Exercise objective: Go through the records and extract every line with the word "Collapse".

Material supplied:
────────────────

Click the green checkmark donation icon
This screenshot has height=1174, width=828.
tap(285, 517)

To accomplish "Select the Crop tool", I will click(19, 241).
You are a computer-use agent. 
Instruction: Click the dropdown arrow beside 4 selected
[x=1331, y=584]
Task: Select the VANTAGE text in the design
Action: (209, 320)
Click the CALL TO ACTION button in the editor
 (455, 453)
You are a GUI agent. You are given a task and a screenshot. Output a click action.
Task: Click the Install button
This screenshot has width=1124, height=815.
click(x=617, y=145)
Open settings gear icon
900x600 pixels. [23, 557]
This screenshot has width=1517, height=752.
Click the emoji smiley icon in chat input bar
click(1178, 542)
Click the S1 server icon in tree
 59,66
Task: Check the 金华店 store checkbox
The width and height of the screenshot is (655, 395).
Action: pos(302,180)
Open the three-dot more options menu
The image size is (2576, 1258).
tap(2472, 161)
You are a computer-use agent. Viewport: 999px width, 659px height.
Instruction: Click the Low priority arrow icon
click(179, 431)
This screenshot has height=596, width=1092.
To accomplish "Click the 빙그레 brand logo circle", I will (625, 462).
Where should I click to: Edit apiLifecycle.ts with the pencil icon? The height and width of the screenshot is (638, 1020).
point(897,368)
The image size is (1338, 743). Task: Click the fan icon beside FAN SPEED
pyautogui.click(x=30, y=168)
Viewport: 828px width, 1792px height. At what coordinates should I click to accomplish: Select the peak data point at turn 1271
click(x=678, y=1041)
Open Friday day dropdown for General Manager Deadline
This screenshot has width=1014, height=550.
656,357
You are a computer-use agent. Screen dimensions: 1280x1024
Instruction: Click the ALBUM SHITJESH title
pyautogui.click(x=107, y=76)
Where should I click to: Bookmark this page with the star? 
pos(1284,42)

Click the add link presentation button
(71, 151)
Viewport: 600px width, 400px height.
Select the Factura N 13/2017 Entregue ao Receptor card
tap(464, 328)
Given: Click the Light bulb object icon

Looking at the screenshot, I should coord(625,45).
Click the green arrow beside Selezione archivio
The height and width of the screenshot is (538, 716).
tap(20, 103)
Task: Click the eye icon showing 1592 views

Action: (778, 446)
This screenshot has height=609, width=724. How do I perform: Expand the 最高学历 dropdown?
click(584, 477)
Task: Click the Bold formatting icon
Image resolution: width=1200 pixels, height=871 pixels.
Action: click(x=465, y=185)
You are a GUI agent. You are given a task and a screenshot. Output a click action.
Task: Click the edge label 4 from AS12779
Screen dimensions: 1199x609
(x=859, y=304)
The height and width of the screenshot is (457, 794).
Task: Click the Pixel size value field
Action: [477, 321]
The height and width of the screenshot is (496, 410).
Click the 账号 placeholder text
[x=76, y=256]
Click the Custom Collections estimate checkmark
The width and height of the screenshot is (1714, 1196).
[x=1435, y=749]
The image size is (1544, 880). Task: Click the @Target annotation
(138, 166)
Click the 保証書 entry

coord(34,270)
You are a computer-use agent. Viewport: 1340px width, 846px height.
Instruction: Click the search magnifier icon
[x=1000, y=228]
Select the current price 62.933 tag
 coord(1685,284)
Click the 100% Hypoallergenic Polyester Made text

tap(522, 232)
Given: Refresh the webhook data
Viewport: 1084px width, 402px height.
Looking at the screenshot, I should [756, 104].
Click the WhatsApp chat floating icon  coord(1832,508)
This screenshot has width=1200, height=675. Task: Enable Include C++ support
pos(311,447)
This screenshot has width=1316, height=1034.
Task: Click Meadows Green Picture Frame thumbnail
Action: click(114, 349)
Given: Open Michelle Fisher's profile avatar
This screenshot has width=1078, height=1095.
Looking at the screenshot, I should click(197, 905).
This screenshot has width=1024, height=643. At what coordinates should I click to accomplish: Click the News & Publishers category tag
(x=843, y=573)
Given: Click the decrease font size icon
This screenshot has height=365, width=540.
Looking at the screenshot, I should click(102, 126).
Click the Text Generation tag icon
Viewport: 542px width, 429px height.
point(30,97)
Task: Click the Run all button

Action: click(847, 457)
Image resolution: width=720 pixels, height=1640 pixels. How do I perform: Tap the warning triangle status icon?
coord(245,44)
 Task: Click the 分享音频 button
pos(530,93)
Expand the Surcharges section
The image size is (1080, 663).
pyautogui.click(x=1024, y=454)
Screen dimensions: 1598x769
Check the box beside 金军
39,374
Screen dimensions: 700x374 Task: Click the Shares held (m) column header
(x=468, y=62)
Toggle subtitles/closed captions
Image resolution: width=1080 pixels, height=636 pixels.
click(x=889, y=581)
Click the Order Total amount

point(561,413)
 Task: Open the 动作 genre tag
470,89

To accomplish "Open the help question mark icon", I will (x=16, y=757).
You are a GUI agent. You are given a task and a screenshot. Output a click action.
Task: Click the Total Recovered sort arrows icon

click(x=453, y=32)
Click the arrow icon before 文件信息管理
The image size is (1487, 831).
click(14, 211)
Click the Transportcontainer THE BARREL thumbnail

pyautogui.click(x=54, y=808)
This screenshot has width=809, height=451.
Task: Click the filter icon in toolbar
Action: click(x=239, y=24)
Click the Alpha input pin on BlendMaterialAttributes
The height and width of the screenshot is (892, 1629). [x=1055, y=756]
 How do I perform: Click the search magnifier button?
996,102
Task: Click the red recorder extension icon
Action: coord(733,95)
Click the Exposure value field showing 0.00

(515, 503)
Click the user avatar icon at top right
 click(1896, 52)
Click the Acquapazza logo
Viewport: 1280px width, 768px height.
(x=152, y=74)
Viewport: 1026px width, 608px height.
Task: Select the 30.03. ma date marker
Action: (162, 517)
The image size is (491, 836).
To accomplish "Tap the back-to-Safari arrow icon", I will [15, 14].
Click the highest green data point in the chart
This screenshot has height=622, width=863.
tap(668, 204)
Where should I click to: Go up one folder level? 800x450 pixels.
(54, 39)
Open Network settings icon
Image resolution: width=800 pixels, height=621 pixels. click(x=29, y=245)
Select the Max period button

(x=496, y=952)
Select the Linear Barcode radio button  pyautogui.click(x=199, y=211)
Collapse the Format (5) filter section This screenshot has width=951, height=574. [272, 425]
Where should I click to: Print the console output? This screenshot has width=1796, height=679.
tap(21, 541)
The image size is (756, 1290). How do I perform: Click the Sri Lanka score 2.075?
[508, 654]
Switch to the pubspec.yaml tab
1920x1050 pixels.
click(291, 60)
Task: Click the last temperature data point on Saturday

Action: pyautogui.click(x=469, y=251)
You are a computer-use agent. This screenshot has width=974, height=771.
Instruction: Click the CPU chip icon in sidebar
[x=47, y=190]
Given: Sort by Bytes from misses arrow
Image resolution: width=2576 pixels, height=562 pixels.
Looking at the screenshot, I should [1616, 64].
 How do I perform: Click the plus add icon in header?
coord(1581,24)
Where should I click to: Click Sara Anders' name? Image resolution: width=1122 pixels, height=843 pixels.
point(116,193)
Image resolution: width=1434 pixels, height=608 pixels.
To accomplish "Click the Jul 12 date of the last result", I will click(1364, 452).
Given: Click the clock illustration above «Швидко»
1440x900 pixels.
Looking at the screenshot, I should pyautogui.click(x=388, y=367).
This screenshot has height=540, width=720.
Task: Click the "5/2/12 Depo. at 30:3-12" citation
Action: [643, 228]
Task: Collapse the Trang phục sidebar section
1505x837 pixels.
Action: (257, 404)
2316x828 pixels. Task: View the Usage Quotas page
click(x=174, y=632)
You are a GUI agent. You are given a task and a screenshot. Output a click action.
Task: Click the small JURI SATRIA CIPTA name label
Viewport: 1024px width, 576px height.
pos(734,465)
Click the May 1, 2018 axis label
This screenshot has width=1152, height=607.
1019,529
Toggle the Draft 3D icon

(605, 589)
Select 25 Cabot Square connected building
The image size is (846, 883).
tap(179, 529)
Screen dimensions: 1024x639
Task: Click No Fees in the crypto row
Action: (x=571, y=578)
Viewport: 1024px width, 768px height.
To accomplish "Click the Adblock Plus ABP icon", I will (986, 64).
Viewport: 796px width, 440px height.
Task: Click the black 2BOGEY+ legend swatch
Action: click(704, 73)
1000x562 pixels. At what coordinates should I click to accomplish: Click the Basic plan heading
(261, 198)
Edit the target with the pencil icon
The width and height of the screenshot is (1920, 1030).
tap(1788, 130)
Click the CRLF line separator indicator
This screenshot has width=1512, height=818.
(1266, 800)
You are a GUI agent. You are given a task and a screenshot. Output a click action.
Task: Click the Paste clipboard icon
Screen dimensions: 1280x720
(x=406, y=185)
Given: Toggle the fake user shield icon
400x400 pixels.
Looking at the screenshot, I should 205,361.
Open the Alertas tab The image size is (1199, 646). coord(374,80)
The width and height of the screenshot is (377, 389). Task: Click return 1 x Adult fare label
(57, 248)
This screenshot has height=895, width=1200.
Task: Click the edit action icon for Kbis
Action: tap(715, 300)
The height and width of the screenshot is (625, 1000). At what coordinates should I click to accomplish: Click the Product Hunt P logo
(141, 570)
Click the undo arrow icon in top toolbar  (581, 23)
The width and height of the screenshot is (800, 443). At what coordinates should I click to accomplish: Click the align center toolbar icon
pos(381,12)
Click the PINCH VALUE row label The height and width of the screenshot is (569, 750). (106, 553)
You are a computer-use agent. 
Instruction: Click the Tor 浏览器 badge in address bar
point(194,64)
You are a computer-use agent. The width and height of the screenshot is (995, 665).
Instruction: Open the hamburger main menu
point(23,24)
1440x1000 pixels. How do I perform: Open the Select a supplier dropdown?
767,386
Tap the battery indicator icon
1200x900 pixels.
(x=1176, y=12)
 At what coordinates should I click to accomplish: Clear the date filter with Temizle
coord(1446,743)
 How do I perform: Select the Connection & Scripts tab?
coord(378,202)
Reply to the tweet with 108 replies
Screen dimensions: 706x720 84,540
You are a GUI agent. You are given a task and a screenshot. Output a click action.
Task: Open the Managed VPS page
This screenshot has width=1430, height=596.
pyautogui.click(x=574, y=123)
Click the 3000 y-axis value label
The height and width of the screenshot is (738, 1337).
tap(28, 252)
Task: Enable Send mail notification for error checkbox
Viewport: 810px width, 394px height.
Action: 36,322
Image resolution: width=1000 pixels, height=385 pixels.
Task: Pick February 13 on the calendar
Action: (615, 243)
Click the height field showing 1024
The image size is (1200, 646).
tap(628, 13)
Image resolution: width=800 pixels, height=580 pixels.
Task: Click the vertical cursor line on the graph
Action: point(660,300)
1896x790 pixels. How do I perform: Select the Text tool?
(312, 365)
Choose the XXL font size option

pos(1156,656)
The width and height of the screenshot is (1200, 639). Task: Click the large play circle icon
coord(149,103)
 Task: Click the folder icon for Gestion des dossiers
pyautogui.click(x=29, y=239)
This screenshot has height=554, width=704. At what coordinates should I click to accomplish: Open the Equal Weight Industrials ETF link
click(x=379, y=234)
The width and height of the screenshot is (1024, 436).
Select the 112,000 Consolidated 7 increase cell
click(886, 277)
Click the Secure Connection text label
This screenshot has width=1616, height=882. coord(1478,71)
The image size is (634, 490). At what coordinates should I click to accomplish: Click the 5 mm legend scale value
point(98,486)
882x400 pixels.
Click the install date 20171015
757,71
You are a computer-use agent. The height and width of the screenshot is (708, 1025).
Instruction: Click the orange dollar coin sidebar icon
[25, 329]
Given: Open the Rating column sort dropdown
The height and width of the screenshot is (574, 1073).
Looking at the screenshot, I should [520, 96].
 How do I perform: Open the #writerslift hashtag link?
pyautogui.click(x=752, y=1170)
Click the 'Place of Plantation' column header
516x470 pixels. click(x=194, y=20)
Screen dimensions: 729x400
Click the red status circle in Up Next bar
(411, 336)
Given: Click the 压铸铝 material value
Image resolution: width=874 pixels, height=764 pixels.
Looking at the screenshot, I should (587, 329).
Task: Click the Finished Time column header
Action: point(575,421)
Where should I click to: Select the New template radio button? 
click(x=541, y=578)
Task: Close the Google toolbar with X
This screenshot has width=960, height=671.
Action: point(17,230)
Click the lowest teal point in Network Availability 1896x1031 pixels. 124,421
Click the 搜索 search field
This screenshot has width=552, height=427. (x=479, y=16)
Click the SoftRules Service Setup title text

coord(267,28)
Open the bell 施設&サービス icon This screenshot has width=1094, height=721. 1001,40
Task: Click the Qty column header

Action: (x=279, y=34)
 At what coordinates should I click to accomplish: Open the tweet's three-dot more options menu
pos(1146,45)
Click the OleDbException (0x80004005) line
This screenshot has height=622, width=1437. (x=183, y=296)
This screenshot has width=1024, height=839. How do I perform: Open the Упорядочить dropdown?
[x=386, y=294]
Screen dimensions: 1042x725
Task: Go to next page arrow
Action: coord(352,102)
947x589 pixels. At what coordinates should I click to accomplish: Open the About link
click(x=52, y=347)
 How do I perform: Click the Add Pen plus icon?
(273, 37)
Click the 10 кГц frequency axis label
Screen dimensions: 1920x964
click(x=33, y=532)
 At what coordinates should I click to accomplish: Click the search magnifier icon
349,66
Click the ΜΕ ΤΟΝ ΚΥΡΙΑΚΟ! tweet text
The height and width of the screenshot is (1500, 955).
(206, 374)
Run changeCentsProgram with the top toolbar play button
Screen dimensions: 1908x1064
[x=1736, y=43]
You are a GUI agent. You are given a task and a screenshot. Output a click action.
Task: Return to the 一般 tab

────────────────

Finished task:
Collapse the Format (5) filter section This screenshot has width=951, height=574. [272, 425]
Task: Collapse the Trang phục sidebar section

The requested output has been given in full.